Avec les gestes du mousse essuyant le pont du navire, Grayle astiquait le plancher usé du bordel, sur lequel étaient passés, et passaient, tant de personnes. Il n'utilisait que de l'eau et du savon, mais le bois était devenu brillant, comme s'il avait été vernis, même si l'acharnement de Grayle avait sûrement plus érodé le plancher qu'autre chose. Dans ses habits de serviteur, un pantalon de lin et un haut de la même matière et de texture grise, il passait inaperçu... mais quelqu'un vint le voir. Une jeune femme, une belle prostituée à la chevelure flamboyante et au bustier décoré, riche, qui avait bien du mal à contenir une opulente poitrine.

- Grayle

Il se retourna et contempla la jolie jeune femme.
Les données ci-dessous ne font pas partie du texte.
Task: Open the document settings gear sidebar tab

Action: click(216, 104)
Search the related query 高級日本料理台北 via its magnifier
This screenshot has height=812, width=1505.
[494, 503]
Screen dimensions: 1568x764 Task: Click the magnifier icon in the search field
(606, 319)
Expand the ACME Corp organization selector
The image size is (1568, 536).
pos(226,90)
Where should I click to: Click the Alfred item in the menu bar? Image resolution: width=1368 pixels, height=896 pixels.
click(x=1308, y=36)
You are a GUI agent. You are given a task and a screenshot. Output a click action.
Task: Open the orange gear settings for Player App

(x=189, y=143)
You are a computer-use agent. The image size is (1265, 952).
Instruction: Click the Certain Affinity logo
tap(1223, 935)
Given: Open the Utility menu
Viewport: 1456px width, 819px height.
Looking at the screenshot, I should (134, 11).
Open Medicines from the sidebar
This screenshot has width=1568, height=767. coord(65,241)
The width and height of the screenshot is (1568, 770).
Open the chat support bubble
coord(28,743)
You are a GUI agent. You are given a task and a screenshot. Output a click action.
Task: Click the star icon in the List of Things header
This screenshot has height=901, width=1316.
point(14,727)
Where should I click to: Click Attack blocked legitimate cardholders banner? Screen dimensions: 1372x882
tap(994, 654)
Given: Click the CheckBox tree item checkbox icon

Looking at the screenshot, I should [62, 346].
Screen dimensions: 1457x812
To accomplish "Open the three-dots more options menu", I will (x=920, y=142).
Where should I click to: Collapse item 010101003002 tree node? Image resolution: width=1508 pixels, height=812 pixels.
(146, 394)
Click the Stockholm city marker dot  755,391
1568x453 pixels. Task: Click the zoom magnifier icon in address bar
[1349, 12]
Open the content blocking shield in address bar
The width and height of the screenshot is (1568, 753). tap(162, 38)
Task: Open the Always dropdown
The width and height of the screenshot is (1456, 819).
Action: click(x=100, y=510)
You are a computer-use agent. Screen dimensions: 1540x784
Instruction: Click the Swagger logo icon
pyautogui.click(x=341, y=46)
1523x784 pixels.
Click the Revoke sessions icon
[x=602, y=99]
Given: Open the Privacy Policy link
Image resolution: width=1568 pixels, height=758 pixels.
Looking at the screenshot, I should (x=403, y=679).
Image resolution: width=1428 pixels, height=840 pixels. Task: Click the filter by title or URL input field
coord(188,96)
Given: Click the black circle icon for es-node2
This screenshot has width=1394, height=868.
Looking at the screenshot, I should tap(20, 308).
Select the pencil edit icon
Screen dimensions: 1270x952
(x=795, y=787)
Guère impressionné par cette vision belle à damner toute une congrégation, il se redressa.

- Oui Marguerite ?

Elle croisa les bras, qui bombèrent son énorme poitrine, qui semblait douée d'un champ gravitationnel propre, semblant attirer à elle le monde entier, dont Grayle, qui penchait dangereusement en avant.

- Il y a une cliente en bas. Je pense. Elle n'aime pas les filles en tout cas, et elle a la tête de celle qui va faire une grosse bêtise et le sait. T'es l'homme, enfin, le petit garçon de la situation. Alors fout la dans ton lit, fais la payer et dégage là. Ce plancher ce lavera pas tout seul.

Elle tourna les talons, fière. Grayle s'inclina en avant, souriant derrière sa chevelure tombante. Marguerite était une des préférées de la patronne, et adorait jouer l'arrogante princesse, surtout devant Grayle, à qui elle ne pardonnait pas de l'avoir fait hurler comme une pucelle après qu'elle l'ait mise au défi.

- Tout de suite madame !

Il vit le dos fin et nu de la jeune fille trembler comme un volcan sur le point d'entrer en éruption. Elle s'immobilisa, mais reprit son chemin, lachant un soupir de mépris.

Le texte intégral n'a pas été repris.